Este código foi escrito em aula para demonstrar rapidamente como é a arquitetura de um Transformer.

In [None]:
import torch
from torch import nn

from torch.nn import functional as F

In [None]:
class MeuBloco(nn.Module):
  def __init__(self, n_heads, model_dim, vocab_size):
    super().__init__()
    self.norm1 = nn.LayerNorm(model_dim, bias = False)
    self.norm2 = nn.LayerNorm(model_dim, bias = False)

    self.attention = nn.MultiheadAttention(embed_dim = model_dim,
                                           num_heads = n_heads
                                           )
    self.ffn = nn.Sequential(nn.Linear(model_dim, 2*model_dim),
                             nn.ReLU(),
                             nn.Linear(2*model_dim, model_dim))

  def forward(self, x):

    res_atencao, _ = self.attention(x, x, x)
    x = self.norm1(x + res_atencao)

    res_ffn = self.ffn(x)
    x = self.norm2(res_ffn + x)
    return x



class MeuEncoder(nn.Module):
  def __init__(self, n_layers, n_heads, model_dim, vocab_size):
    super().__init__()
    self.embedding = nn.Embedding(vocab_size, model_dim)
    self.layers = nn.ModuleList( [
        MeuBloco(n_heads, model_dim, vocab_size)
        for _ in range(n_heads) ])

  def forward(self, x):
    x = self.embedding(x)

    for layer in self.layers:
      x = layer(x)

    return x



In [None]:
mini_llm = MeuEncoder(n_layers = 2, n_heads = 2, model_dim = 8, vocab_size= 10)

In [None]:
mini_llm(torch.tensor([0,1,3,4]))

In [None]:
mini_llm

In [None]:
mini_llm.embedding.weight.requires_grad = False

In [None]:
mini_llm.embedding.weight

In [None]:
class MeuBlocoDecoder(nn.Module):
  def __init__(self, model_dim, vocab_size, n_heads, n_layers):
    super().__init__()
    self.norm1 = nn.LayerNorm(model_dim)
    self.norm2 = nn.LayerNorm(model_dim)
    self.norm3 = nn.LayerNorm(model_dim)

    self.embedding = nn.Embedding(vocab_size, model_dim)

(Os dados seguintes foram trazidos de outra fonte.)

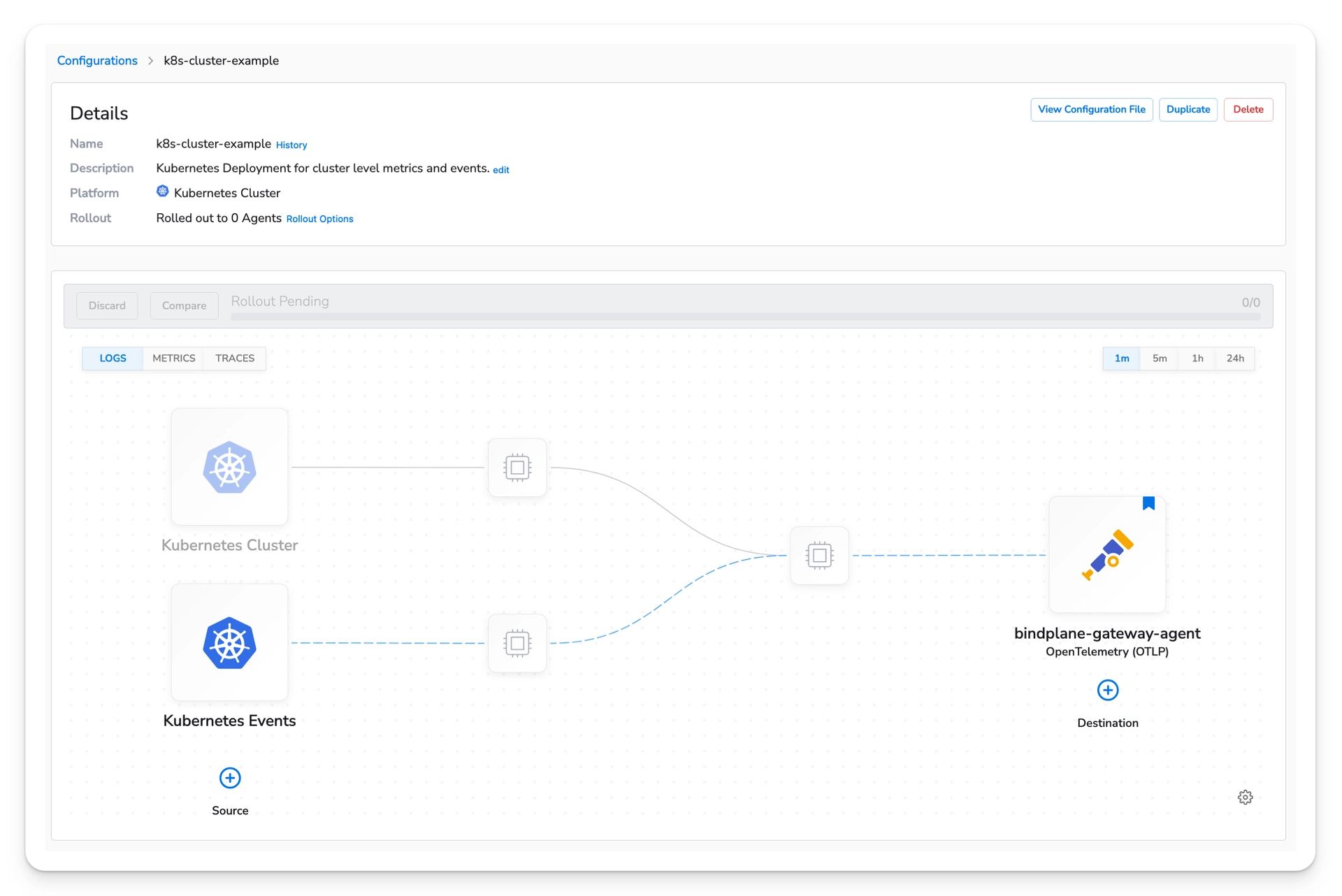Click the processor icon after Kubernetes Events
Screen dimensions: 1342x896
click(x=517, y=643)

    self.att_cros = nn.MultiheadAttention(model_dim, n_heads)
    self.att_self = nn.MultiheadAttention(model_dim, n_heads)

    self.ffn = nn.Sequential(nn.Linear(model_dim, 2*model_dim), nn.ReLU(), nn.Linear(2*model_dim, model_dim))

    self.lm_head = nn.Linear(model_dim, vocab_size)

    self.softmax = nn.Softmax(0)

  def forward(self, x, encoder_output):
    x = self.embedding(x)

    res_att_self = self.att_self(x, x, x)
    x = self.norm1(x + res_att_self)

    res_att_cros = self.att_cros(encoder_output, encoder_output, x)
    x = self.norm2( x + res_att_cros)

    res_ffn = self.ffn(x)

    x = self.norm3(x + res_ffn)

    logits = self.softmax(self.lm_head(x))

    return logits


    logits = nn.Softmax(out)